I used navy beans from my cupboard, splitting them into a control group of six, and an experimental group. The first group was watered with Reverse Osmosis filtered water. The second group was watered with RO water that had been microwaved for 1 minute per 8 oz. (or 250 mL - I'm Canadian. That means I'm measurement bi-lingual) and allowed to cool.

What I should not have done, since I was testing this "not sprouting in nuked water" claim, was plant them in the peat pellets (2 per pellet, 3 pellets per tray), which I didn't think of ahead of time. The peat pellets gave them nutrients that the water did not contain.

Peat pellets ready to expand.

Magically expanded by water. I heart Peat Pellets. They are so fun.

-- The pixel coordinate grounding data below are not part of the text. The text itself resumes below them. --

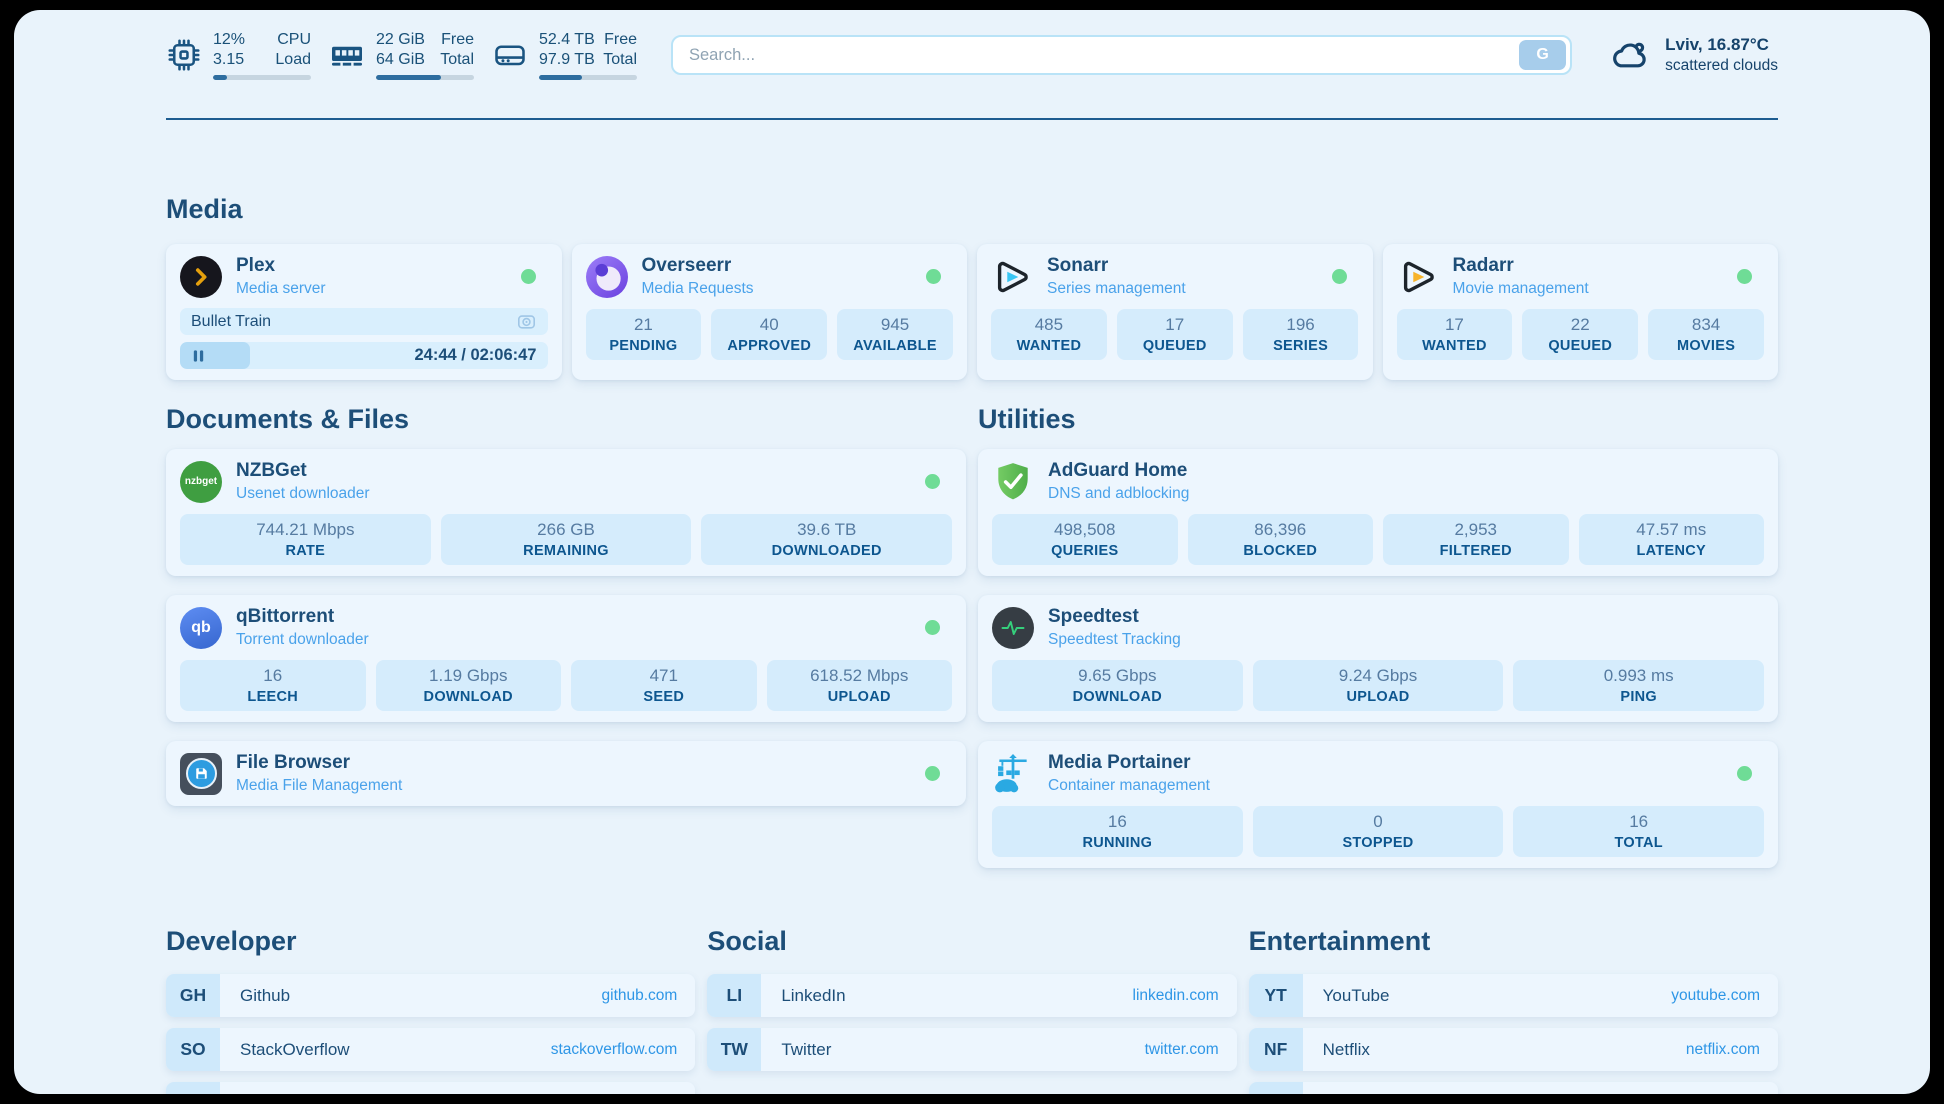 This screenshot has height=1104, width=1944. What do you see at coordinates (232, 321) in the screenshot?
I see `now-playing-title: Bullet Train` at bounding box center [232, 321].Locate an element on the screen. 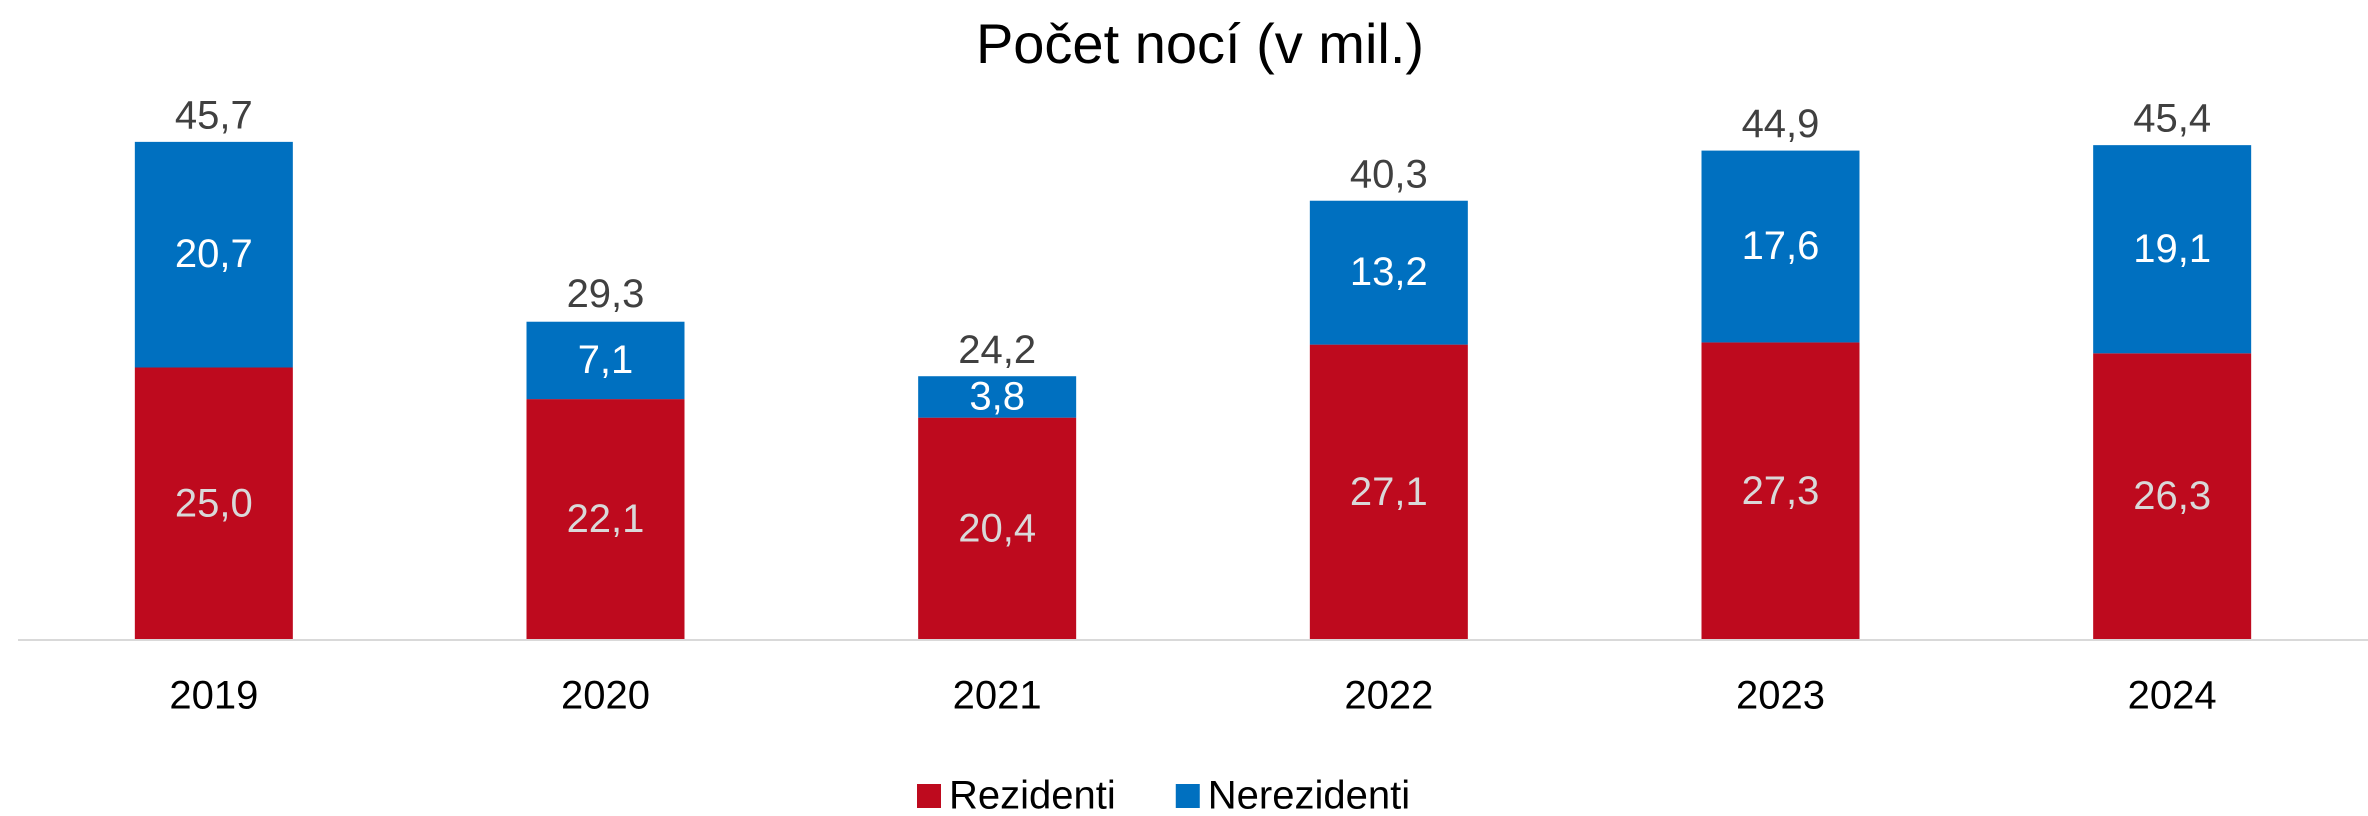 This screenshot has width=2368, height=816. total-label: 44,9 is located at coordinates (1781, 124). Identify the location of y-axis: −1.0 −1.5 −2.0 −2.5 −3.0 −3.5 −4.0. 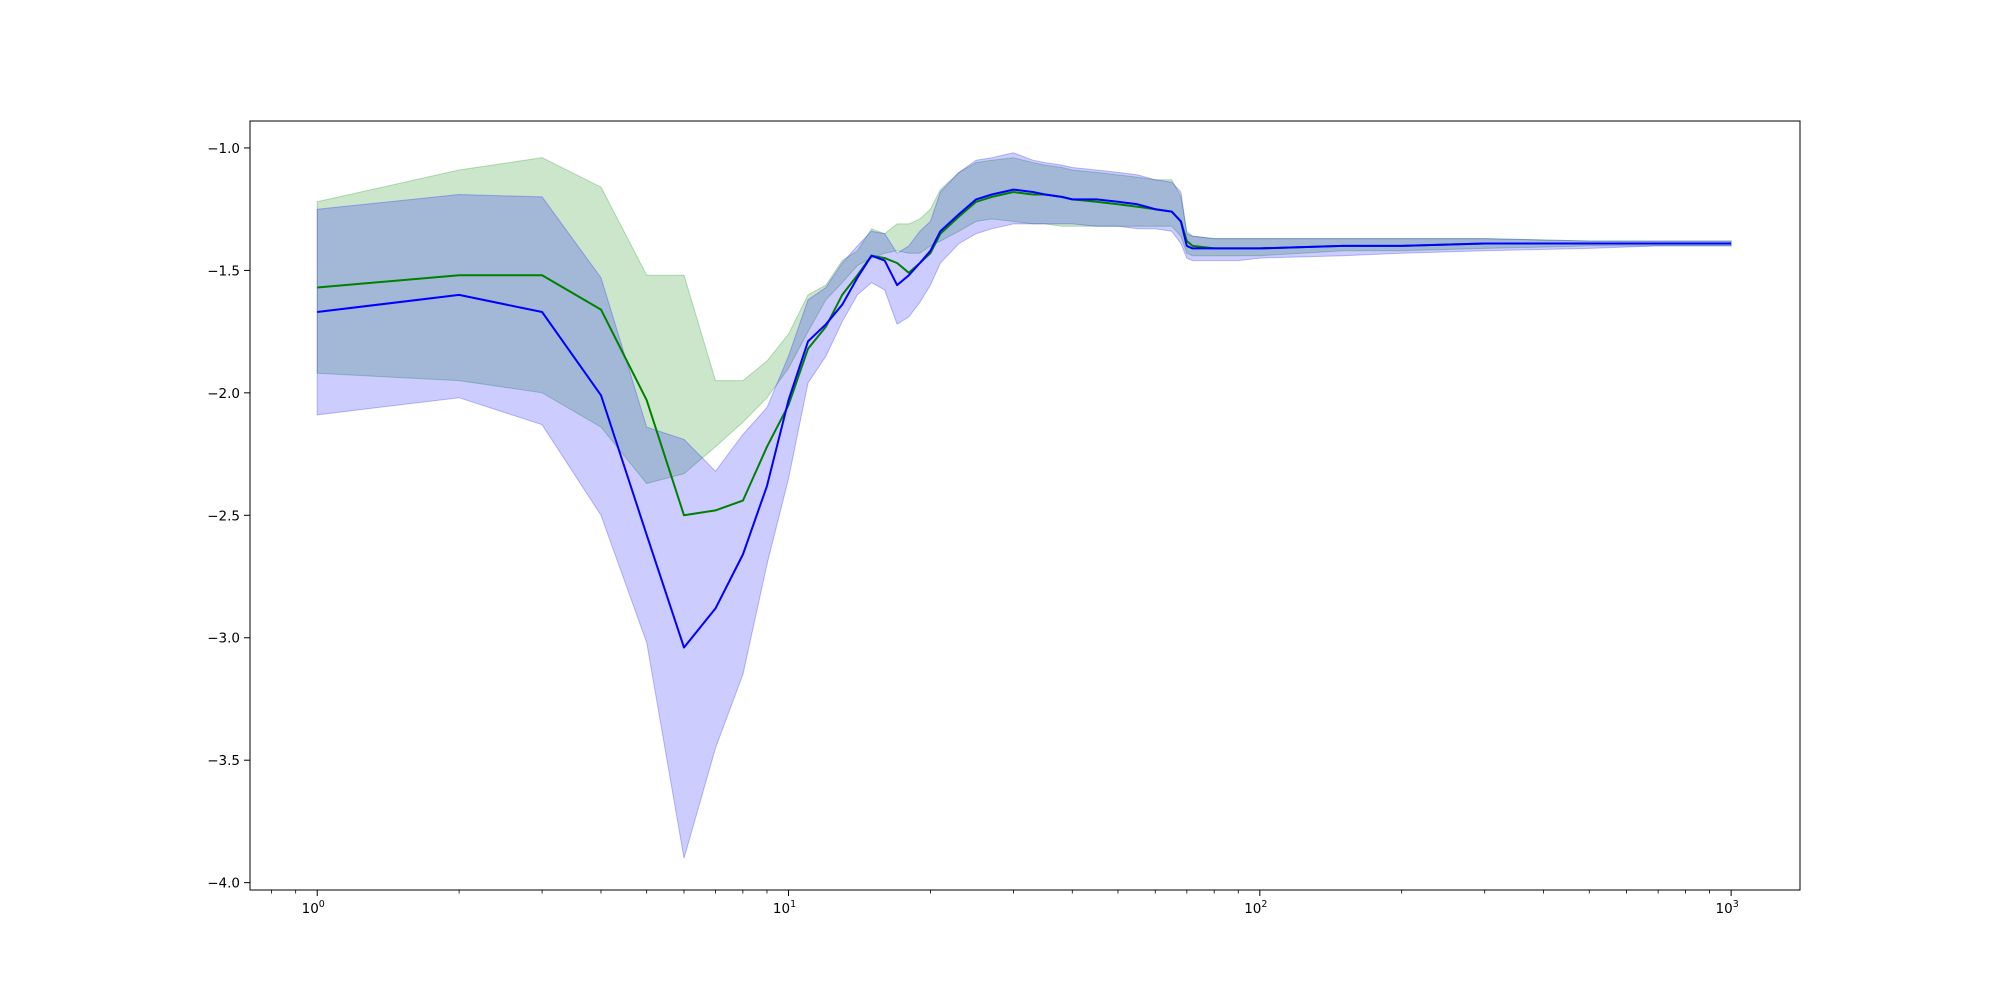
(228, 516).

The beans were planted on March 10. On March 14, when I noticed sprouts of equal sizes in both trays, I thought that the experiment was over, having successfully disproved Trudeau's claim. However, I did not dump the trays, and kept watering them with their own kinds of water. These are my notes from March 18:

“Beans in ‘normal’ tray have grown and thrived - 2 pellets have sprouts that are a minimum of 5 inches, while the third has a 1 inch sprout. In the ‘microwaved’ tray, the sprouts have remained at a height of less than 1 inch for days, while the third has none at all.”

Photo from March 16.

Photo from March 18, as well as two following.

Control Group

Microwaved water

That means that in the normal water tray, all three pellets had sprouts--two of them had sprouted both of the beans they contained. They thrived and grew tall. In the microwaved water tray, only two of the pellets had one sprout each, which were stunted, brown around the edges, and did not thrive at all. Other than the type of water used, all other conditions were the same for both groups.

At this point, I believe I moved them from my office to my living room so they could get more sunlight, at which time my 18-month-old decided they would look better upside-down on the floor than on the coffee table. End of experiment.

I do intend to repeat this experiment, sprouting the beans in water only. If any of you try this, please leave your comments and results on this post, or e-mail them to me and I will post them here for you.

Needless to say, it was enough evidence for me to be concerned. After that, I started getting a little fanatical about not using the microwave, even asking for my food to be un-microwaved in restaurants. In doing so, I discovered that what may only take a few seconds to re-heat in the microwave really only takes a few minutes on the stove.

What health sacrifices are we making for a few minutes' convenience? What's the rush—so we can go watch T.V.? If we are in such a hurry to heat up our food, perhaps we are moving too fast!